- _PROBLEM STATEMENT_: Set down everything from the line containing "At what coordinates should I click to accomplish: Switch" through the line containing "pyautogui.click(x=44, y=213)", identical to the material and with nothing before or after.

- _INPUT FOR THIS TASK_:

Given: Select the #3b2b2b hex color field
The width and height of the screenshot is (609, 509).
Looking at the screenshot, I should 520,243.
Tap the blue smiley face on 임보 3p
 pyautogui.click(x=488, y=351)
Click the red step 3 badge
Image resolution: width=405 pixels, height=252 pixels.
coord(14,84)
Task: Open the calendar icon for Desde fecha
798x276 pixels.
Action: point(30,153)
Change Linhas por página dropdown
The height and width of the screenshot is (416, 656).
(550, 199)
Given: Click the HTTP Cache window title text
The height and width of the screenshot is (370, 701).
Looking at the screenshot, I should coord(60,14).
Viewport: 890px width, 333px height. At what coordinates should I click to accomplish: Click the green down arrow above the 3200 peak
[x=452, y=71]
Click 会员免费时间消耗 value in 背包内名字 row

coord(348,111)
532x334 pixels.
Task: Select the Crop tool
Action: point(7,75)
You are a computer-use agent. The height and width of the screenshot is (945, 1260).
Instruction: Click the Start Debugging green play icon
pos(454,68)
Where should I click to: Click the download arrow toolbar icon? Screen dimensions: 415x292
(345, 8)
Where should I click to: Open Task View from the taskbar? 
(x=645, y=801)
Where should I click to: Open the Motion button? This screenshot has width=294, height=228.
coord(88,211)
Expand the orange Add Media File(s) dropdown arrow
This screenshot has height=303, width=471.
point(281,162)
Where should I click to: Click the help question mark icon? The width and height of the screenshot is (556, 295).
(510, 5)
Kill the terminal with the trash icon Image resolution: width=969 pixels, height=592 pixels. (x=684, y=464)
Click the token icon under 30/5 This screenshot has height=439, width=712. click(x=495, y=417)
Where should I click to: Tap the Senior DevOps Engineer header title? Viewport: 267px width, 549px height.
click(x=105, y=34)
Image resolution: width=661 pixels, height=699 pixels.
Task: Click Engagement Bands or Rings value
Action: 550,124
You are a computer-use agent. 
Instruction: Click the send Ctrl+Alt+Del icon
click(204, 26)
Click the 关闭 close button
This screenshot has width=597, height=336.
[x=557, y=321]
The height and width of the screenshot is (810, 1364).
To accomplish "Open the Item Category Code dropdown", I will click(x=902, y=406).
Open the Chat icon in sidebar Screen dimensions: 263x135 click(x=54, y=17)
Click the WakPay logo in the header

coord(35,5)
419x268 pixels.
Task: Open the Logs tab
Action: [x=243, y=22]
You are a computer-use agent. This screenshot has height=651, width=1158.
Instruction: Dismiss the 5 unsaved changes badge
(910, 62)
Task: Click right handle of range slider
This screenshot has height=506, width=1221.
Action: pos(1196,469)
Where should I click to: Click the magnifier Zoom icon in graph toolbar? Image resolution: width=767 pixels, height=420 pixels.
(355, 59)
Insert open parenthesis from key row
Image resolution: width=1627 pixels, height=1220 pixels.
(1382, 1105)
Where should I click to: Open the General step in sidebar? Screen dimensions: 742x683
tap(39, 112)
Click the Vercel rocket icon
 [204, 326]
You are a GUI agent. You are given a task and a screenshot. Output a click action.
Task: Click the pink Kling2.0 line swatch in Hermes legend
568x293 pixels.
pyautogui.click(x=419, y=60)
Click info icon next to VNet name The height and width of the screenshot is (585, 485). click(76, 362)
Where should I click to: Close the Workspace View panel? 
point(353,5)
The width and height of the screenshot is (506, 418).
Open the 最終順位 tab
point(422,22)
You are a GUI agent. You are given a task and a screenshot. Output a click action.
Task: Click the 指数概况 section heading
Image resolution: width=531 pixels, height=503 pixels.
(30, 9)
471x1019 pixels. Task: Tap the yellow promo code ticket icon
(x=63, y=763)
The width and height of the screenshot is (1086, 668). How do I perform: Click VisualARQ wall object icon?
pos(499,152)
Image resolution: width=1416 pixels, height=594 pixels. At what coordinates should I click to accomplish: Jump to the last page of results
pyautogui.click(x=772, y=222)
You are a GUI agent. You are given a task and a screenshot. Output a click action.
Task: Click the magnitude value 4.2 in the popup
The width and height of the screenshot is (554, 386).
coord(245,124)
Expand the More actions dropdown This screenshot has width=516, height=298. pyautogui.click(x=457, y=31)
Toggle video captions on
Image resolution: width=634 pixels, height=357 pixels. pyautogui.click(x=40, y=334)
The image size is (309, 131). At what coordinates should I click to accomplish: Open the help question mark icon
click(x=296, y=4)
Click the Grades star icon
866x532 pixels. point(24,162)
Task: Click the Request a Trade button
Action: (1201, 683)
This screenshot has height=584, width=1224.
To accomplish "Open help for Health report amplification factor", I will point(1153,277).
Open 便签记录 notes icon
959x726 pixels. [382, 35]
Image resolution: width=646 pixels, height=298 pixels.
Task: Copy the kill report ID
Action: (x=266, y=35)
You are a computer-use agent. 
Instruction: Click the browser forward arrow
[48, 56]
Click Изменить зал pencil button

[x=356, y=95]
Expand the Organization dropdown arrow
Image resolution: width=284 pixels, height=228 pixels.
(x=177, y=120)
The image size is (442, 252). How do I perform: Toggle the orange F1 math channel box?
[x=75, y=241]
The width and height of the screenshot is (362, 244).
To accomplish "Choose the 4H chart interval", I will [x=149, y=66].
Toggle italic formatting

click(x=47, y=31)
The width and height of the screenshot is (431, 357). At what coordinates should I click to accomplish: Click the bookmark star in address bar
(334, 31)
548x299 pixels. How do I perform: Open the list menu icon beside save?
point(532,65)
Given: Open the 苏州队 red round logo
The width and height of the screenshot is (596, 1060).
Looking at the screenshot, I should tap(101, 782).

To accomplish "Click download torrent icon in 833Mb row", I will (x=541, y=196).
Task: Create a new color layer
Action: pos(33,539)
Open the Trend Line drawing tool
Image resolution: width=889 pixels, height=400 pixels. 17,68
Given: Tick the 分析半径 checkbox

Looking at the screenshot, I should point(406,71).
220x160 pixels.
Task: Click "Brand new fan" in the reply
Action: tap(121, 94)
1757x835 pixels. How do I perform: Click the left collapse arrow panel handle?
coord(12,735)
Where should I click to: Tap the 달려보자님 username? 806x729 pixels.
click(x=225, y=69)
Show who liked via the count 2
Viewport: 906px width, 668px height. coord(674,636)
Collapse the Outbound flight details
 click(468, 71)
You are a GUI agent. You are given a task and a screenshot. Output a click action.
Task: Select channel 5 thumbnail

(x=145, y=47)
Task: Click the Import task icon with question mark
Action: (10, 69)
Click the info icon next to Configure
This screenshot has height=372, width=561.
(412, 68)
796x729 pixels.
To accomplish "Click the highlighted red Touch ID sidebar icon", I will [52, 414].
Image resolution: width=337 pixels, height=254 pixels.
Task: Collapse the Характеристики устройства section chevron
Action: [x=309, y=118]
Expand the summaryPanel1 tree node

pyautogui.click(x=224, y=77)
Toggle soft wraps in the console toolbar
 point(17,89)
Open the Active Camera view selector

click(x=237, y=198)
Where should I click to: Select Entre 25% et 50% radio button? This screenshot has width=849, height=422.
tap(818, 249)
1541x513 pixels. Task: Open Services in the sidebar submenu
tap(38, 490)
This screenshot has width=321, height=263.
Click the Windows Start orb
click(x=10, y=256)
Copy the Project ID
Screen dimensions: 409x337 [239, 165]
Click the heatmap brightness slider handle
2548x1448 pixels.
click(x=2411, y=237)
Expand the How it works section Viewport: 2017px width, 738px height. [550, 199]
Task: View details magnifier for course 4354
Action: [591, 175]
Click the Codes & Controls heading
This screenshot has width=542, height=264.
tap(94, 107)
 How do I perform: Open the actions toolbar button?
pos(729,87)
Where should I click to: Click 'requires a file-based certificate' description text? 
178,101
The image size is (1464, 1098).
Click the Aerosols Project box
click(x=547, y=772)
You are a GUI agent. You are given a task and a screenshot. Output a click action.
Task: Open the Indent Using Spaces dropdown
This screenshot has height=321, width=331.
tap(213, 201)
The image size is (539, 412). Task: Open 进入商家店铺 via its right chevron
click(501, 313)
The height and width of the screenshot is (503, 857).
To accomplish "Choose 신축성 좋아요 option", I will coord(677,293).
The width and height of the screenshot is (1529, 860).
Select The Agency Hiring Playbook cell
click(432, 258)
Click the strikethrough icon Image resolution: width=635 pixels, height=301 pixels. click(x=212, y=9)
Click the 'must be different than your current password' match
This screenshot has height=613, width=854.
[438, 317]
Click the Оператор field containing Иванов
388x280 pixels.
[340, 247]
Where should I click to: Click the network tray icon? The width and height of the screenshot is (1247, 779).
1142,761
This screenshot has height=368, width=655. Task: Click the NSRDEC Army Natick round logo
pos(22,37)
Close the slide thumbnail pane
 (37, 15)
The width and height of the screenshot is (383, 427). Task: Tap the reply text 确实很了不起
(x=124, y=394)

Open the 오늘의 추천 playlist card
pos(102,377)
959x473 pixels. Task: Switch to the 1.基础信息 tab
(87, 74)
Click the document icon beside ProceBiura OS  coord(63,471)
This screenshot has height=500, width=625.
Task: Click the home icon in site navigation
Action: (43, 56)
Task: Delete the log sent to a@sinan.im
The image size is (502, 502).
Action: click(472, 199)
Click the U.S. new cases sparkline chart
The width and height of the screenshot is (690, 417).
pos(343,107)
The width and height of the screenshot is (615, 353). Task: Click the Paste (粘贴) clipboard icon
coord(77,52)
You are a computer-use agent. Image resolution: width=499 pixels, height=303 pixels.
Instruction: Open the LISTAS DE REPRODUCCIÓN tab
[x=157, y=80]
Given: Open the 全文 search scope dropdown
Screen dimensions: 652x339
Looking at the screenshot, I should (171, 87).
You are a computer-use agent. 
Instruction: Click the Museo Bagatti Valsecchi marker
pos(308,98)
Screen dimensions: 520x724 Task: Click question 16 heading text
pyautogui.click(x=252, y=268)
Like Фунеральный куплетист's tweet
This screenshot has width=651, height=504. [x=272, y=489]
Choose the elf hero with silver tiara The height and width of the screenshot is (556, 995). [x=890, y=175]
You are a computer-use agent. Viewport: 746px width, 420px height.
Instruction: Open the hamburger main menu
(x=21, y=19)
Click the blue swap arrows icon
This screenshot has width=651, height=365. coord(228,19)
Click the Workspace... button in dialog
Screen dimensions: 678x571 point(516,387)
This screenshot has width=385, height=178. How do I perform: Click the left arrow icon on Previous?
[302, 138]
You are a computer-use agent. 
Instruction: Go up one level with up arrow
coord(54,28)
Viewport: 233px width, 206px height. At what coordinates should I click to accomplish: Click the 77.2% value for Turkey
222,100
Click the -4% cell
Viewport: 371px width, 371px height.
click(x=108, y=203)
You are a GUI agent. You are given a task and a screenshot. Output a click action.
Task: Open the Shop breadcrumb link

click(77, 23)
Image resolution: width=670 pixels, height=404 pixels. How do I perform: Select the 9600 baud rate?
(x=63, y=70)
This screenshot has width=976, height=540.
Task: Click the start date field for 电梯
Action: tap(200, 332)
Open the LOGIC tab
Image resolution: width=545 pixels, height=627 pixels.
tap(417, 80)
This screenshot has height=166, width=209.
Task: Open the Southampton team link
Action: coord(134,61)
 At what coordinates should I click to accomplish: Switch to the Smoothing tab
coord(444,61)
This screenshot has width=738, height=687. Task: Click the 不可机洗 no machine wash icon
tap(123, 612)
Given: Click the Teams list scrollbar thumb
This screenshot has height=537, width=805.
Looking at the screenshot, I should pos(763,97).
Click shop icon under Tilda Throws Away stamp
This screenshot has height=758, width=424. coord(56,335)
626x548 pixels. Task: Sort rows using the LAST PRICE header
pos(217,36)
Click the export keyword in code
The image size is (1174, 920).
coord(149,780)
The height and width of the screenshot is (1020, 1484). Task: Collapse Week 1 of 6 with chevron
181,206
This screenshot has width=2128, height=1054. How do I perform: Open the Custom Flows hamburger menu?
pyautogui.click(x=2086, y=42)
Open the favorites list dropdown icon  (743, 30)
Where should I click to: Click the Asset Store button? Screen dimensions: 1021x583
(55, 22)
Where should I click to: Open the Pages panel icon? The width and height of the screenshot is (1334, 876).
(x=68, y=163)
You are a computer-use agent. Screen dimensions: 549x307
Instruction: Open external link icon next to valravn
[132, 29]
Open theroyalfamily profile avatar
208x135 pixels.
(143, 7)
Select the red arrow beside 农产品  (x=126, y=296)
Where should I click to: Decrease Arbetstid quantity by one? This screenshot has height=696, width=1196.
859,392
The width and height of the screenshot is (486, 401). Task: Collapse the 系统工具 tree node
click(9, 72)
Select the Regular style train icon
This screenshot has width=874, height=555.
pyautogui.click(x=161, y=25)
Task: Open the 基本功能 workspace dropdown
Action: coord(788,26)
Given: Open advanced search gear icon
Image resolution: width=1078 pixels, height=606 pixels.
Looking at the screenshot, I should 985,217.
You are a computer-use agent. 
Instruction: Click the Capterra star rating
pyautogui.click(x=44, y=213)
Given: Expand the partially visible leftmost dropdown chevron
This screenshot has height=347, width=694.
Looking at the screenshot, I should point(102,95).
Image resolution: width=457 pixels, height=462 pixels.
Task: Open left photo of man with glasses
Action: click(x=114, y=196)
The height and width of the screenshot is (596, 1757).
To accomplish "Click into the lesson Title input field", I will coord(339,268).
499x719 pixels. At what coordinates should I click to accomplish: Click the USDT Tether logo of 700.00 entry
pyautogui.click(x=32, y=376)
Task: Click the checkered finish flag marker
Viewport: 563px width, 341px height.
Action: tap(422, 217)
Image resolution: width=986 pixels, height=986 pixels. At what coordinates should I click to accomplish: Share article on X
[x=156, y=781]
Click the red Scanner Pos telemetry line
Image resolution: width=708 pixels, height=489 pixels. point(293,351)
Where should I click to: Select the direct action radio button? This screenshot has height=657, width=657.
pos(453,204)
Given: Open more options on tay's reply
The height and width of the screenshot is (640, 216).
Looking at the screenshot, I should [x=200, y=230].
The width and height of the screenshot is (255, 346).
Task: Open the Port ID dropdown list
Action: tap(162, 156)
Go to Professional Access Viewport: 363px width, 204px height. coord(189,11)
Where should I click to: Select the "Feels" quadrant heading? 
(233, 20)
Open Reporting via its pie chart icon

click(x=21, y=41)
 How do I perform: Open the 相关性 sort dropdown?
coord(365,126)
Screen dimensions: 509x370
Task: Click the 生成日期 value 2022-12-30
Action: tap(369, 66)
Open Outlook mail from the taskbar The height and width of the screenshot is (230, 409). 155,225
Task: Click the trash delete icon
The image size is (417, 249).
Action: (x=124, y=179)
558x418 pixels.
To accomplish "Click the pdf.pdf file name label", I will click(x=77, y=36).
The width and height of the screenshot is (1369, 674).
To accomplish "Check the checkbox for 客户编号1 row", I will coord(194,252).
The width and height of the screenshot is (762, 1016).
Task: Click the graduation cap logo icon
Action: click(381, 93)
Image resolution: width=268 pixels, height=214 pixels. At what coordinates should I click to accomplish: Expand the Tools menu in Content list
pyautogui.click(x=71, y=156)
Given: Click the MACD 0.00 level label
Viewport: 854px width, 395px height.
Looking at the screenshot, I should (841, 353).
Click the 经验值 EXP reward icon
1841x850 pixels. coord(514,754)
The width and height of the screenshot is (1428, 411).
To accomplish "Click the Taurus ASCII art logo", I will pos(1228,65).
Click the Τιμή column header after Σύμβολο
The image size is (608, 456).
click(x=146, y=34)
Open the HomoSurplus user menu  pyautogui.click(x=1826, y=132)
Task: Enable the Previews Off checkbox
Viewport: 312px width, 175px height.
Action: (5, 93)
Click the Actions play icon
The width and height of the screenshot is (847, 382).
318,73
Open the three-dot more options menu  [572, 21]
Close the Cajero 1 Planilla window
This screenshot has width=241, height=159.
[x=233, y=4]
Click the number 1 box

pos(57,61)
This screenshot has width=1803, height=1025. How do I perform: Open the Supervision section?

- _THE RESPONSE_:
 At what coordinates should I click to accomplish: Switch to the Smoothing tab
coord(444,61)
This screenshot has width=738, height=687. Task: Click the 不可机洗 no machine wash icon
tap(123, 612)
Given: Click the Teams list scrollbar thumb
This screenshot has height=537, width=805.
Looking at the screenshot, I should pos(763,97).
Click shop icon under Tilda Throws Away stamp
This screenshot has height=758, width=424. coord(56,335)
626x548 pixels. Task: Sort rows using the LAST PRICE header
pos(217,36)
Click the export keyword in code
The image size is (1174, 920).
coord(149,780)
The height and width of the screenshot is (1020, 1484). Task: Collapse Week 1 of 6 with chevron
181,206
This screenshot has width=2128, height=1054. How do I perform: Open the Custom Flows hamburger menu?
pyautogui.click(x=2086, y=42)
Open the favorites list dropdown icon  (743, 30)
Where should I click to: Click the Asset Store button? Screen dimensions: 1021x583
(55, 22)
Where should I click to: Open the Pages panel icon? The width and height of the screenshot is (1334, 876).
(x=68, y=163)
You are a computer-use agent. Screen dimensions: 549x307
Instruction: Open external link icon next to valravn
[132, 29]
Open theroyalfamily profile avatar
208x135 pixels.
(143, 7)
Select the red arrow beside 农产品  (x=126, y=296)
Where should I click to: Decrease Arbetstid quantity by one? This screenshot has height=696, width=1196.
859,392
The width and height of the screenshot is (486, 401). Task: Collapse the 系统工具 tree node
click(9, 72)
Select the Regular style train icon
This screenshot has width=874, height=555.
pyautogui.click(x=161, y=25)
Task: Open the 基本功能 workspace dropdown
Action: coord(788,26)
Given: Open advanced search gear icon
Image resolution: width=1078 pixels, height=606 pixels.
Looking at the screenshot, I should 985,217.
You are a computer-use agent. 
Instruction: Click the Capterra star rating
pyautogui.click(x=44, y=213)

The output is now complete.